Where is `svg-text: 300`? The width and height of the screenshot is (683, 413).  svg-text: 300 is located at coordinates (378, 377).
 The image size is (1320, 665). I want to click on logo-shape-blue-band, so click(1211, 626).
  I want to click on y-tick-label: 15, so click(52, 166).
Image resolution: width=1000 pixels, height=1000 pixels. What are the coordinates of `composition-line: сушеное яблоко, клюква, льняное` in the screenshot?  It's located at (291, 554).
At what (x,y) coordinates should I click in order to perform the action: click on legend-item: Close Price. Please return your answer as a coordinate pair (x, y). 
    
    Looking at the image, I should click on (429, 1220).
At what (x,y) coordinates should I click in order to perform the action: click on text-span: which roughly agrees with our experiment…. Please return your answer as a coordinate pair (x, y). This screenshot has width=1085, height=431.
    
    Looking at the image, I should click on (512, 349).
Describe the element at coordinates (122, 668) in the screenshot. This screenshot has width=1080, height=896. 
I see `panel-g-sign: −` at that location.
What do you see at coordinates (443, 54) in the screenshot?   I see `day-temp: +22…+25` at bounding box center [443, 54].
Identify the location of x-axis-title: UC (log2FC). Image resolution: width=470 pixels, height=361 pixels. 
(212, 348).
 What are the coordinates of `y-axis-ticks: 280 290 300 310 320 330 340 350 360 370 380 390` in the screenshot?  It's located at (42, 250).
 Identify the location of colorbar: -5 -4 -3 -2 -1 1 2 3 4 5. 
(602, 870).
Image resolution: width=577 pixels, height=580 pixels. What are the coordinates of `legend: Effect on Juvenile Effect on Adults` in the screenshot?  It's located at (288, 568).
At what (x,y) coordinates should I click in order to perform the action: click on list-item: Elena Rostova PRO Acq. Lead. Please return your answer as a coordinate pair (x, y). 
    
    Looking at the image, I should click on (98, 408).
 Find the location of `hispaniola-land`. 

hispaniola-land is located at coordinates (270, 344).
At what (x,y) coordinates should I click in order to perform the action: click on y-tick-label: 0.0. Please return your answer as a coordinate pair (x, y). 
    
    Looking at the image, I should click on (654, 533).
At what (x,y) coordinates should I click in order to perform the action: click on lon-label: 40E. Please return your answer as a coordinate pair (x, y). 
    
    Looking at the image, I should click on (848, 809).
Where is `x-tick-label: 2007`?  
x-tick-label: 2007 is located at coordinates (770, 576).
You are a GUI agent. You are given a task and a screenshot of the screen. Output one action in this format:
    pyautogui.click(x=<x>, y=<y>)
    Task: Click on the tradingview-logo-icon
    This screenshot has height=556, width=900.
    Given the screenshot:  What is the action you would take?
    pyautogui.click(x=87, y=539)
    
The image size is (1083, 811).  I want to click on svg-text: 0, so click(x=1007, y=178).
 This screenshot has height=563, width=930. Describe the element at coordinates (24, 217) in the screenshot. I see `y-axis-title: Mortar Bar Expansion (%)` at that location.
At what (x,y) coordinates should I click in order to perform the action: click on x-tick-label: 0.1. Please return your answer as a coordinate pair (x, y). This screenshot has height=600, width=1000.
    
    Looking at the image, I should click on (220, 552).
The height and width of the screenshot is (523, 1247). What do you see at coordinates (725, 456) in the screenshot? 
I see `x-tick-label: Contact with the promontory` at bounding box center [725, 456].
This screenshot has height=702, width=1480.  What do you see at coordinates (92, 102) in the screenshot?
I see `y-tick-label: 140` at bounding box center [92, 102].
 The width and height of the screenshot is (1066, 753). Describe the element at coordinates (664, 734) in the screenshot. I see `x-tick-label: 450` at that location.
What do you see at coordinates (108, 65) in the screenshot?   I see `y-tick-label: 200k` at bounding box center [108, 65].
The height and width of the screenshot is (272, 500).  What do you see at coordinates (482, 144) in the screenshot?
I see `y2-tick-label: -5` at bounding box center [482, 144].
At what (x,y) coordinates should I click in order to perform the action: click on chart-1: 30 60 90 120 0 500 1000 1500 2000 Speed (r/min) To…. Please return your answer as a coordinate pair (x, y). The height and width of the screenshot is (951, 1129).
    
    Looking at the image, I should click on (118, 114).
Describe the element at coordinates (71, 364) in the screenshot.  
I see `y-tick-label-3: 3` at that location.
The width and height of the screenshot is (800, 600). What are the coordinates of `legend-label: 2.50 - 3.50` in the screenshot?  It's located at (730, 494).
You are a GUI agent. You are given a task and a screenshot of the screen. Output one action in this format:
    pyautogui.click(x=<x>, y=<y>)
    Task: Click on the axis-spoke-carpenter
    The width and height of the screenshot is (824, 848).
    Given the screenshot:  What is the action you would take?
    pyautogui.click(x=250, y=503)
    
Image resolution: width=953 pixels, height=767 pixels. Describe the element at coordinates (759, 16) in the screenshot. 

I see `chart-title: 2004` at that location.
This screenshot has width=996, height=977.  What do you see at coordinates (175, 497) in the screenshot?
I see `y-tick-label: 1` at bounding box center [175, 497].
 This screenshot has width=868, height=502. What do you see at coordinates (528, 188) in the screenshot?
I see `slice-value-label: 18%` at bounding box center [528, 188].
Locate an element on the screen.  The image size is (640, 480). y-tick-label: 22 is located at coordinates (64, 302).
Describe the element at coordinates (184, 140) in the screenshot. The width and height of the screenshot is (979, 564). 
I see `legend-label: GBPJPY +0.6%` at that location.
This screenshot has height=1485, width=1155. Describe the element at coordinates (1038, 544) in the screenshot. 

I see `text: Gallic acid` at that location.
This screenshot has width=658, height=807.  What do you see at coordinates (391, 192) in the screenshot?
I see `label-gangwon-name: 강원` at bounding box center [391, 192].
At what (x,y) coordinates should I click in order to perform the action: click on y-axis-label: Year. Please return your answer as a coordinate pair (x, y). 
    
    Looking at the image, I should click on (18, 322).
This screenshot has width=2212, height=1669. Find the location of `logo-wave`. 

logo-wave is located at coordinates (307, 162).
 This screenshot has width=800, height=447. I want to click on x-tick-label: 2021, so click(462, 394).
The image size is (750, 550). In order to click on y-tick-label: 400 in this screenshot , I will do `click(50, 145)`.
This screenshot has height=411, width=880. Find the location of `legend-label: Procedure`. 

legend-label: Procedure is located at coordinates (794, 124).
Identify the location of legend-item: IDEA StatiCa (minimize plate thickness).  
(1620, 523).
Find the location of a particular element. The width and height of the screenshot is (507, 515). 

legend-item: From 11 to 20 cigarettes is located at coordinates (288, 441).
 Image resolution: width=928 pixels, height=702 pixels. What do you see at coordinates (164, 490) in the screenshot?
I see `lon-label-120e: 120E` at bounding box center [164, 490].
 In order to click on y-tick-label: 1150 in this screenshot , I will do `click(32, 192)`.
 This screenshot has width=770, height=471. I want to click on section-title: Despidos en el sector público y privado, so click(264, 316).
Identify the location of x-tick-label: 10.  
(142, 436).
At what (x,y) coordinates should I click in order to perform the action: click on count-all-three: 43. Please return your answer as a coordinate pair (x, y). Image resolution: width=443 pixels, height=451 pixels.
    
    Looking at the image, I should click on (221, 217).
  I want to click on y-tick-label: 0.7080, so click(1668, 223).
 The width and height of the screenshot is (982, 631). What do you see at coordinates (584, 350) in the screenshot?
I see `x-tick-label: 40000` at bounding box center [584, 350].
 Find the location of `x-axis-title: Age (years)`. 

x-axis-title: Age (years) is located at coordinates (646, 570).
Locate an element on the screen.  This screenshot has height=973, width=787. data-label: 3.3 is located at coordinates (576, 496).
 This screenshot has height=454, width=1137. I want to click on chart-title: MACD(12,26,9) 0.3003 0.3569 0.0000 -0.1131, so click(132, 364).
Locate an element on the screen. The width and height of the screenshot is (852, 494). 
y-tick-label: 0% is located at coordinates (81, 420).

# # # #

*JOB ITEM*.
Copy out every line of the material above without changing a single character.

*RESULT FOR THIS TASK*.
Where is `svg-text: 300`? The width and height of the screenshot is (683, 413).  svg-text: 300 is located at coordinates (378, 377).
 The image size is (1320, 665). I want to click on logo-shape-blue-band, so click(1211, 626).
  I want to click on y-tick-label: 15, so click(52, 166).
Image resolution: width=1000 pixels, height=1000 pixels. What are the coordinates of `composition-line: сушеное яблоко, клюква, льняное` in the screenshot?  It's located at (291, 554).
At what (x,y) coordinates should I click in order to perform the action: click on legend-item: Close Price. Please return your answer as a coordinate pair (x, y). 
    
    Looking at the image, I should click on (429, 1220).
At what (x,y) coordinates should I click in order to perform the action: click on text-span: which roughly agrees with our experiment…. Please return your answer as a coordinate pair (x, y). This screenshot has width=1085, height=431.
    
    Looking at the image, I should click on (512, 349).
Describe the element at coordinates (122, 668) in the screenshot. This screenshot has width=1080, height=896. 
I see `panel-g-sign: −` at that location.
What do you see at coordinates (443, 54) in the screenshot?   I see `day-temp: +22…+25` at bounding box center [443, 54].
Identify the location of x-axis-title: UC (log2FC). Image resolution: width=470 pixels, height=361 pixels. 
(212, 348).
 What are the coordinates of `y-axis-ticks: 280 290 300 310 320 330 340 350 360 370 380 390` in the screenshot?  It's located at (42, 250).
 Identify the location of colorbar: -5 -4 -3 -2 -1 1 2 3 4 5. 
(602, 870).
Image resolution: width=577 pixels, height=580 pixels. What are the coordinates of `legend: Effect on Juvenile Effect on Adults` in the screenshot?  It's located at (288, 568).
At what (x,y) coordinates should I click in order to perform the action: click on list-item: Elena Rostova PRO Acq. Lead. Please return your answer as a coordinate pair (x, y). 
    
    Looking at the image, I should click on (98, 408).
 Find the location of `hispaniola-land`. 

hispaniola-land is located at coordinates (270, 344).
At what (x,y) coordinates should I click in order to perform the action: click on y-tick-label: 0.0. Please return your answer as a coordinate pair (x, y). 
    
    Looking at the image, I should click on (654, 533).
At what (x,y) coordinates should I click in order to perform the action: click on lon-label: 40E. Please return your answer as a coordinate pair (x, y). 
    
    Looking at the image, I should click on (848, 809).
Where is `x-tick-label: 2007`?  
x-tick-label: 2007 is located at coordinates (770, 576).
You are a GUI agent. You are given a task and a screenshot of the screen. Output one action in this format:
    pyautogui.click(x=<x>, y=<y>)
    Task: Click on the tradingview-logo-icon
    This screenshot has height=556, width=900.
    Given the screenshot:  What is the action you would take?
    pyautogui.click(x=87, y=539)
    
The image size is (1083, 811).  I want to click on svg-text: 0, so click(x=1007, y=178).
 This screenshot has height=563, width=930. Describe the element at coordinates (24, 217) in the screenshot. I see `y-axis-title: Mortar Bar Expansion (%)` at that location.
At what (x,y) coordinates should I click in order to perform the action: click on x-tick-label: 0.1. Please return your answer as a coordinate pair (x, y). This screenshot has height=600, width=1000.
    
    Looking at the image, I should click on (220, 552).
The height and width of the screenshot is (523, 1247). What do you see at coordinates (725, 456) in the screenshot? 
I see `x-tick-label: Contact with the promontory` at bounding box center [725, 456].
This screenshot has height=702, width=1480.  What do you see at coordinates (92, 102) in the screenshot?
I see `y-tick-label: 140` at bounding box center [92, 102].
 The width and height of the screenshot is (1066, 753). Describe the element at coordinates (664, 734) in the screenshot. I see `x-tick-label: 450` at that location.
What do you see at coordinates (108, 65) in the screenshot?   I see `y-tick-label: 200k` at bounding box center [108, 65].
The height and width of the screenshot is (272, 500).  What do you see at coordinates (482, 144) in the screenshot?
I see `y2-tick-label: -5` at bounding box center [482, 144].
At what (x,y) coordinates should I click in order to perform the action: click on chart-1: 30 60 90 120 0 500 1000 1500 2000 Speed (r/min) To…. Please return your answer as a coordinate pair (x, y). The height and width of the screenshot is (951, 1129).
    
    Looking at the image, I should click on (118, 114).
Describe the element at coordinates (71, 364) in the screenshot.  
I see `y-tick-label-3: 3` at that location.
The width and height of the screenshot is (800, 600). What are the coordinates of `legend-label: 2.50 - 3.50` in the screenshot?  It's located at (730, 494).
You are a GUI agent. You are given a task and a screenshot of the screen. Output one action in this format:
    pyautogui.click(x=<x>, y=<y>)
    Task: Click on the axis-spoke-carpenter
    The width and height of the screenshot is (824, 848).
    Given the screenshot:  What is the action you would take?
    pyautogui.click(x=250, y=503)
    
Image resolution: width=953 pixels, height=767 pixels. Describe the element at coordinates (759, 16) in the screenshot. 

I see `chart-title: 2004` at that location.
This screenshot has width=996, height=977.  What do you see at coordinates (175, 497) in the screenshot?
I see `y-tick-label: 1` at bounding box center [175, 497].
 This screenshot has width=868, height=502. What do you see at coordinates (528, 188) in the screenshot?
I see `slice-value-label: 18%` at bounding box center [528, 188].
Locate an element on the screen.  The image size is (640, 480). y-tick-label: 22 is located at coordinates (64, 302).
Describe the element at coordinates (184, 140) in the screenshot. The width and height of the screenshot is (979, 564). 
I see `legend-label: GBPJPY +0.6%` at that location.
This screenshot has height=1485, width=1155. Describe the element at coordinates (1038, 544) in the screenshot. 

I see `text: Gallic acid` at that location.
This screenshot has width=658, height=807.  What do you see at coordinates (391, 192) in the screenshot?
I see `label-gangwon-name: 강원` at bounding box center [391, 192].
At what (x,y) coordinates should I click in order to perform the action: click on y-axis-label: Year. Please return your answer as a coordinate pair (x, y). 
    
    Looking at the image, I should click on (18, 322).
This screenshot has width=2212, height=1669. Find the location of `logo-wave`. 

logo-wave is located at coordinates (307, 162).
 This screenshot has width=800, height=447. I want to click on x-tick-label: 2021, so click(462, 394).
The image size is (750, 550). In order to click on y-tick-label: 400 in this screenshot , I will do `click(50, 145)`.
This screenshot has height=411, width=880. Find the location of `legend-label: Procedure`. 

legend-label: Procedure is located at coordinates (794, 124).
Identify the location of legend-item: IDEA StatiCa (minimize plate thickness).  
(1620, 523).
Find the location of a particular element. The width and height of the screenshot is (507, 515). 

legend-item: From 11 to 20 cigarettes is located at coordinates (288, 441).
 Image resolution: width=928 pixels, height=702 pixels. What do you see at coordinates (164, 490) in the screenshot?
I see `lon-label-120e: 120E` at bounding box center [164, 490].
 In order to click on y-tick-label: 1150 in this screenshot , I will do `click(32, 192)`.
 This screenshot has width=770, height=471. I want to click on section-title: Despidos en el sector público y privado, so click(264, 316).
Identify the location of x-tick-label: 10.  
(142, 436).
At what (x,y) coordinates should I click in order to perform the action: click on count-all-three: 43. Please return your answer as a coordinate pair (x, y). Image resolution: width=443 pixels, height=451 pixels.
    
    Looking at the image, I should click on (221, 217).
  I want to click on y-tick-label: 0.7080, so click(1668, 223).
 The width and height of the screenshot is (982, 631). What do you see at coordinates (584, 350) in the screenshot?
I see `x-tick-label: 40000` at bounding box center [584, 350].
 Find the location of `x-axis-title: Age (years)`. 

x-axis-title: Age (years) is located at coordinates (646, 570).
Locate an element on the screen.  This screenshot has height=973, width=787. data-label: 3.3 is located at coordinates (576, 496).
 This screenshot has height=454, width=1137. I want to click on chart-title: MACD(12,26,9) 0.3003 0.3569 0.0000 -0.1131, so click(132, 364).
Locate an element on the screen. The width and height of the screenshot is (852, 494). 
y-tick-label: 0% is located at coordinates (81, 420).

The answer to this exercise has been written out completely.